Extract every line from the records below that contains the string "number", and copy each one in full.

----

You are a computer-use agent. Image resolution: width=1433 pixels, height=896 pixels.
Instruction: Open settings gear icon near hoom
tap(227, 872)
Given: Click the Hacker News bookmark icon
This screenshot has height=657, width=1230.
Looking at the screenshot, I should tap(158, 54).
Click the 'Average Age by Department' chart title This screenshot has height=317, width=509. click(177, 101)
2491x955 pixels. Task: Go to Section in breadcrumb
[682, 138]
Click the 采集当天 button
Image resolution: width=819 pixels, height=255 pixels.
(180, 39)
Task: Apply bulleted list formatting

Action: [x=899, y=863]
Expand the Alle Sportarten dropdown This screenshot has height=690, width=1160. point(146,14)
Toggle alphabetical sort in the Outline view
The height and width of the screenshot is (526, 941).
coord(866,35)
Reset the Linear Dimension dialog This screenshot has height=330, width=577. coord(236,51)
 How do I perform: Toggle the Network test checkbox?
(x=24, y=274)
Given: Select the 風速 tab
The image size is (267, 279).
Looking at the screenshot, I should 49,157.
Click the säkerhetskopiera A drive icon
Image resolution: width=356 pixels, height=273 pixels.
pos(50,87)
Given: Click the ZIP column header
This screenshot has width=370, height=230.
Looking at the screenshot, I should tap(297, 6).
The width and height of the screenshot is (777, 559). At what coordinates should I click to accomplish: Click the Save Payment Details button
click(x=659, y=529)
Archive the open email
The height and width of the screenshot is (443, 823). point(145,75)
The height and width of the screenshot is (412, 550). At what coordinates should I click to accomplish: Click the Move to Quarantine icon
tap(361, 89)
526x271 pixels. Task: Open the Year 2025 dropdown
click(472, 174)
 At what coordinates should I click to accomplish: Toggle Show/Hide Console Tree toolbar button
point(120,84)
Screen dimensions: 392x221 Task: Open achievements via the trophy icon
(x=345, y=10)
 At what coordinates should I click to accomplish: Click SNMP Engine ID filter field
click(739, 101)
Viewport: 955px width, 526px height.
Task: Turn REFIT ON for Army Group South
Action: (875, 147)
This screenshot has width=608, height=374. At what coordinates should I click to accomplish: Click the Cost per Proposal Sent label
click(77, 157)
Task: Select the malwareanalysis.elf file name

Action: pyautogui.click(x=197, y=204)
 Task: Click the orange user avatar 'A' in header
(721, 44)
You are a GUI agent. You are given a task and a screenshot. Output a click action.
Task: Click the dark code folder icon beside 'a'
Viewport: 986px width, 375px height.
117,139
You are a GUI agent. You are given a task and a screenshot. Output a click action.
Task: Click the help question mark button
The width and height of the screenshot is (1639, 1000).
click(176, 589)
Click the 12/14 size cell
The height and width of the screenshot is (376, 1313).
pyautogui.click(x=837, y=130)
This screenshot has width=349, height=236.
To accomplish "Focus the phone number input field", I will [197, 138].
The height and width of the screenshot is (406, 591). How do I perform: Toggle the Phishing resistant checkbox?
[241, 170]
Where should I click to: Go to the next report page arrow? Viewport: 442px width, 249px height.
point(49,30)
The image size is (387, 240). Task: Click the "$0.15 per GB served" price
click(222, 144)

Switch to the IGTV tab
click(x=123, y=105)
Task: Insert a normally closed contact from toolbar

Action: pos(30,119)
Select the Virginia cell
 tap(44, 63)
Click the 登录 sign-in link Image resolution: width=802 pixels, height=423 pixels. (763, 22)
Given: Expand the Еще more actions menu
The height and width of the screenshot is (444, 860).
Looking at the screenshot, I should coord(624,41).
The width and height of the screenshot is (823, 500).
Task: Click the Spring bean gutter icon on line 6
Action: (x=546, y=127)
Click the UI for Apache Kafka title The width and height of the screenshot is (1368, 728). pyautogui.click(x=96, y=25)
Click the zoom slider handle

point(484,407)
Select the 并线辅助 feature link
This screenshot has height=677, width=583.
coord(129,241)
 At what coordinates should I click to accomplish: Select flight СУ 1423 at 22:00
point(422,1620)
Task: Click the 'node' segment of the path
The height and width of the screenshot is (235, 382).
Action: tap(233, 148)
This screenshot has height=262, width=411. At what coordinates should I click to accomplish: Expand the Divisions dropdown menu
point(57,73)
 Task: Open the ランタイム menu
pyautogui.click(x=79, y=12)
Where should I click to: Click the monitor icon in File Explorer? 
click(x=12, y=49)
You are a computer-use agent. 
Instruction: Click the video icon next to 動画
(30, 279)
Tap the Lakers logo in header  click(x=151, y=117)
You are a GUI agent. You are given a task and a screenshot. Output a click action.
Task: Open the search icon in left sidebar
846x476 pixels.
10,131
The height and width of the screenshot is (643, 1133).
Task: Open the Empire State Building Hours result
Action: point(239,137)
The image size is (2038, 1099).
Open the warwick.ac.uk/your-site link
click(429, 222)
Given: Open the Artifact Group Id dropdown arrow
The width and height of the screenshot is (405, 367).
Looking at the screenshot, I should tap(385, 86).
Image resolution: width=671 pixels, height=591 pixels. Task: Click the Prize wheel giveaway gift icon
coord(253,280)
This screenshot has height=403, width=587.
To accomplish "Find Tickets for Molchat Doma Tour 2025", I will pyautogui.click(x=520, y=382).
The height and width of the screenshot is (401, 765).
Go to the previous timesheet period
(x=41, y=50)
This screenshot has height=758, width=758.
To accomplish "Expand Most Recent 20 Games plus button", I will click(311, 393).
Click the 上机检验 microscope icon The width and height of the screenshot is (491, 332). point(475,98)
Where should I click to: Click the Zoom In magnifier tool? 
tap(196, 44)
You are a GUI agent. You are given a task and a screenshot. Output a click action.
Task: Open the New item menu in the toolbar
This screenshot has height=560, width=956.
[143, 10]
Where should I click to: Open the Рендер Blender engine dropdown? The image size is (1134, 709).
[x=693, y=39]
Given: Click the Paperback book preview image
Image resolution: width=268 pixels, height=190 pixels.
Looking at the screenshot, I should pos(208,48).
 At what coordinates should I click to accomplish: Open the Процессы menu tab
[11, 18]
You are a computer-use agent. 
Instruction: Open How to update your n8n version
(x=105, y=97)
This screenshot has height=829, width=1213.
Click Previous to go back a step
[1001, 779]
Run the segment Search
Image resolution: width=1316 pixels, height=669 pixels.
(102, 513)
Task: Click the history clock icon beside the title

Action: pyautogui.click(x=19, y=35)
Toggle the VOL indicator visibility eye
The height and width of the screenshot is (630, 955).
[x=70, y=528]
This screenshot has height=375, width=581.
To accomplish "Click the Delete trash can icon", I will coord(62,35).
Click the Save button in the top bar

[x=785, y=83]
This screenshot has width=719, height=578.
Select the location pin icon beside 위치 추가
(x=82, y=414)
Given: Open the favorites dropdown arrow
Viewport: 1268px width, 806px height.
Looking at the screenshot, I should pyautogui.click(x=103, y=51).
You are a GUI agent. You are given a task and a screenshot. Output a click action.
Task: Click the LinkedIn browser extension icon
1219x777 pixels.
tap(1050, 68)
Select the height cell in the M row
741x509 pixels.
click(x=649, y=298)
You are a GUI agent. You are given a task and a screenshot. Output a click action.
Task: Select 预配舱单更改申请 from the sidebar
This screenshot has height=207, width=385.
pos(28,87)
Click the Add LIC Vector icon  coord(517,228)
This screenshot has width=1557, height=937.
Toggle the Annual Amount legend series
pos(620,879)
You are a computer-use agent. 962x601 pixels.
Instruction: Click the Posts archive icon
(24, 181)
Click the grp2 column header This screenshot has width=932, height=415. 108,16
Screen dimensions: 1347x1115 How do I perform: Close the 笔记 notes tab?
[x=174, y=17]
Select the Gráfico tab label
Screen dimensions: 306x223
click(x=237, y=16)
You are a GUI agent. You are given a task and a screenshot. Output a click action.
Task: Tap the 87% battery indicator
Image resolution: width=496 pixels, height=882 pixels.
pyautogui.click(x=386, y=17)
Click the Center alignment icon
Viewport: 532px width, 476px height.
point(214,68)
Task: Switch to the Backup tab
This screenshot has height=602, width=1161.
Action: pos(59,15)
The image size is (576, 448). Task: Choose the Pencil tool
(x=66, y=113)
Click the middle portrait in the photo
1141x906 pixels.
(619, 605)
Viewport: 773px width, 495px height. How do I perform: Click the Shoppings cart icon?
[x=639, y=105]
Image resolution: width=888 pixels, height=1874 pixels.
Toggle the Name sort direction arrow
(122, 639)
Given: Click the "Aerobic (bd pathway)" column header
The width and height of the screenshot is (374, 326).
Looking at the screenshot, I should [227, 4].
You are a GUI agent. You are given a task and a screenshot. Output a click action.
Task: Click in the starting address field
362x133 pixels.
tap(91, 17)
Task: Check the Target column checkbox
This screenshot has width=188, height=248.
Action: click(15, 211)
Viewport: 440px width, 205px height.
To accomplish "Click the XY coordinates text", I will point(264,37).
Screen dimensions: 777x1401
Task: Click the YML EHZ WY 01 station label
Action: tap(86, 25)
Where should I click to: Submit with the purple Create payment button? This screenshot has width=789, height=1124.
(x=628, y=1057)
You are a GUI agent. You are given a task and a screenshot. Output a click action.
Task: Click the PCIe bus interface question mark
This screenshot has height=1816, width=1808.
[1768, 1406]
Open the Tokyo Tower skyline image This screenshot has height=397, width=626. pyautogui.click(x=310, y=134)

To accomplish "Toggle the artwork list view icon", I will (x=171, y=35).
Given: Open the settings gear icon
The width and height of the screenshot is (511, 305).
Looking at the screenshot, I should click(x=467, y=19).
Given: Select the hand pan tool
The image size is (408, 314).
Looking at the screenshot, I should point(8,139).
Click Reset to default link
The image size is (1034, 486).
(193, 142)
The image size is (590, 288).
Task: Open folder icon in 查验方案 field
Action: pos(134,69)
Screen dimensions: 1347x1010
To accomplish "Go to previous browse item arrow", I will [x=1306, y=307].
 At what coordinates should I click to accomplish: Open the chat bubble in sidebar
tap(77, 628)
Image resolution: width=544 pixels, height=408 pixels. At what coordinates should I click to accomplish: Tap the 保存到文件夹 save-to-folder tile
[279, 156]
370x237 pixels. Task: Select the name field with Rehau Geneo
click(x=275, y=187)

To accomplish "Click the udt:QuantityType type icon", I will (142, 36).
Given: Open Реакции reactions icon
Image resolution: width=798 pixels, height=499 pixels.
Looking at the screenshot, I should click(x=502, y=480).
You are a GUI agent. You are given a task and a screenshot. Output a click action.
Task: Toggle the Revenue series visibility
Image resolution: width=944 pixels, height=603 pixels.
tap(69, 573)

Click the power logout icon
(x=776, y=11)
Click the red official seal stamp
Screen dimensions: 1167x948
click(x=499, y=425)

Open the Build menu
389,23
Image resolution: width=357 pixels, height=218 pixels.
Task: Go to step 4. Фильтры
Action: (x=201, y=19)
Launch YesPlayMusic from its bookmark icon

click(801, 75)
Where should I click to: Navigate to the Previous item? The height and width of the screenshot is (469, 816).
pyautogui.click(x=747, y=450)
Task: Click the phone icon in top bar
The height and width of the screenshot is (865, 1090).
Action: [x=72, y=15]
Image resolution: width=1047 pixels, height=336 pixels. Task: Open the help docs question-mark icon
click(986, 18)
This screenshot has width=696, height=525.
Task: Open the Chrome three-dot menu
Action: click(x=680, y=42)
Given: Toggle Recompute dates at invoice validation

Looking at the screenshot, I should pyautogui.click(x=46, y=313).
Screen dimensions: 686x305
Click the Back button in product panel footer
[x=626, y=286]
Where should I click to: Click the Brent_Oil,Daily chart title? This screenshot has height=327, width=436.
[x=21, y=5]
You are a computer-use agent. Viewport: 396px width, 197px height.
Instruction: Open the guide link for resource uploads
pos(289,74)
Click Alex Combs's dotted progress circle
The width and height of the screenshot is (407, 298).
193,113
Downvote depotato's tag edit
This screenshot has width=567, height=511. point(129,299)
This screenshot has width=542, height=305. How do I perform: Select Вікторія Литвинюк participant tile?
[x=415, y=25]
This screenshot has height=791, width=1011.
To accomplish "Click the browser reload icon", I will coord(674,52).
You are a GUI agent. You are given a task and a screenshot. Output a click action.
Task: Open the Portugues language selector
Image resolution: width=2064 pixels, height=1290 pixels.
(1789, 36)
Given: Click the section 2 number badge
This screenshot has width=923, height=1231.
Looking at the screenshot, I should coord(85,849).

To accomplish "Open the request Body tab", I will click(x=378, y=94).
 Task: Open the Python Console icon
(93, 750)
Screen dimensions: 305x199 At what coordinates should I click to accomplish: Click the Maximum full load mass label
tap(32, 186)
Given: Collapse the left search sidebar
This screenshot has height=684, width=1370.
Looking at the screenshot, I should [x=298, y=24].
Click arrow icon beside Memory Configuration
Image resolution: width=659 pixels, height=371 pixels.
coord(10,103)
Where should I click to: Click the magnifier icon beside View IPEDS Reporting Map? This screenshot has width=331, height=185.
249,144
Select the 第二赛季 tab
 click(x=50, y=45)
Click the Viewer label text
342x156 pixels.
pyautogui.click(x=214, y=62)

----

- **ANSWER TO THE EXERCISE**:
To accomplish "Focus the phone number input field", I will [197, 138].
Given: Click the section 2 number badge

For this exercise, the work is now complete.